**Material for the task**
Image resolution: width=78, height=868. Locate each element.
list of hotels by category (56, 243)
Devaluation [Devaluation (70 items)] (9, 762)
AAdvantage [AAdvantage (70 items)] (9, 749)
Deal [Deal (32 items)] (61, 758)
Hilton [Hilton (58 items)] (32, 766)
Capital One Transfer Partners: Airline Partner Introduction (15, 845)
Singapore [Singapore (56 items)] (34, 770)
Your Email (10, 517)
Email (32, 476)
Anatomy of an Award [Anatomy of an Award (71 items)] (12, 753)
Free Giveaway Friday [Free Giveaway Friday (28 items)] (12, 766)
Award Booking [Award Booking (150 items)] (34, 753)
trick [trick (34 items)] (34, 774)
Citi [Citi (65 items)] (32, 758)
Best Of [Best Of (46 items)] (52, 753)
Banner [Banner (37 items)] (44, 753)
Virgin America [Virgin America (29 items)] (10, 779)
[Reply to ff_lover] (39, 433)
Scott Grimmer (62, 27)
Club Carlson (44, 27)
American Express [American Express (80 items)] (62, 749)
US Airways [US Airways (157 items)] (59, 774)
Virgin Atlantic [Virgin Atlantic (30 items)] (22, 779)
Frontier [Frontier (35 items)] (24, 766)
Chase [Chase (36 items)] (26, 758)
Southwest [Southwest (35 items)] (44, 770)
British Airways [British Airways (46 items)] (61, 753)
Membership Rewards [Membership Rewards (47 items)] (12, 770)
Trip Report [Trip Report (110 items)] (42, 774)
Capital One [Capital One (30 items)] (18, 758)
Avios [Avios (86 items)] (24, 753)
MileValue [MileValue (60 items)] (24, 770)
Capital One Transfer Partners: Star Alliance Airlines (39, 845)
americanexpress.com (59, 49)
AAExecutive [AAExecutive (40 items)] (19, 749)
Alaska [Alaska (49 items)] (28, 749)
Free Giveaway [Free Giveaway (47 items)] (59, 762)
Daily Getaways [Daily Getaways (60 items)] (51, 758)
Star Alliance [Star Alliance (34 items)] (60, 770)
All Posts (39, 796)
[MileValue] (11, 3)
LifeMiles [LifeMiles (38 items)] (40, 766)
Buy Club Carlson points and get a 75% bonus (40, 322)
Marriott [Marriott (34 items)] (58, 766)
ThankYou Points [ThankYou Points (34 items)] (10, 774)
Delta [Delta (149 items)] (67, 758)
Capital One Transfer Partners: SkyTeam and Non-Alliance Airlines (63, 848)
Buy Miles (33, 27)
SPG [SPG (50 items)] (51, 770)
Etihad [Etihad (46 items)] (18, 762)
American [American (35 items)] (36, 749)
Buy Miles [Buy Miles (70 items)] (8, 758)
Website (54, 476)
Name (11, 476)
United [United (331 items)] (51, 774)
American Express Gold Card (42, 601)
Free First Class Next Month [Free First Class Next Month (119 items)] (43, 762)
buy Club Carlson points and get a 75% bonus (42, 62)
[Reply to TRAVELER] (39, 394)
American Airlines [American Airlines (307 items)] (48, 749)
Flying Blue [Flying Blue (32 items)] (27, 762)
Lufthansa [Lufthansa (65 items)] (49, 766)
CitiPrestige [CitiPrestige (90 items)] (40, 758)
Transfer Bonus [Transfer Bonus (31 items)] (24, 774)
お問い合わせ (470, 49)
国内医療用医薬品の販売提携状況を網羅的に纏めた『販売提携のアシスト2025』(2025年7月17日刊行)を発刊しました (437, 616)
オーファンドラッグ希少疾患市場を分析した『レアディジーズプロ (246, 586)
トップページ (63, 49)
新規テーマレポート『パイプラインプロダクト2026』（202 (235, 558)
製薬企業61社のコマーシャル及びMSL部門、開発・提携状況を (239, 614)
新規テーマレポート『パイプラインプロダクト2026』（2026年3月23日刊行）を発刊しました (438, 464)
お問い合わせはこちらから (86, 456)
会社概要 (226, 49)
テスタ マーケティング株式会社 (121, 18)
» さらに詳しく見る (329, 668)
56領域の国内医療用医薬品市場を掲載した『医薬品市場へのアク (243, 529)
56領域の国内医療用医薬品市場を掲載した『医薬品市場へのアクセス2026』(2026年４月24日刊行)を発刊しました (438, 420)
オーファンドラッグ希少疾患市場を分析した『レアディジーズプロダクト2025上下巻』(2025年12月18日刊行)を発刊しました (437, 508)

**Your objective**
Lay out the lines from the start of the records through the one containing "Anatomy of an Award [Anatomy", both included, as a JSON list of strings with one string per line and blank lines omitted.

**The answer**
[
  "Image resolution: width=78, height=868. Locate each element.",
  "list of hotels by category (56, 243)",
  "Devaluation [Devaluation (70 items)] (9, 762)",
  "AAdvantage [AAdvantage (70 items)] (9, 749)",
  "Deal [Deal (32 items)] (61, 758)",
  "Hilton [Hilton (58 items)] (32, 766)",
  "Capital One Transfer Partners: Airline Partner Introduction (15, 845)",
  "Singapore [Singapore (56 items)] (34, 770)",
  "Your Email (10, 517)",
  "Email (32, 476)",
  "Anatomy of an Award [Anatomy of an Award (71 items)] (12, 753)"
]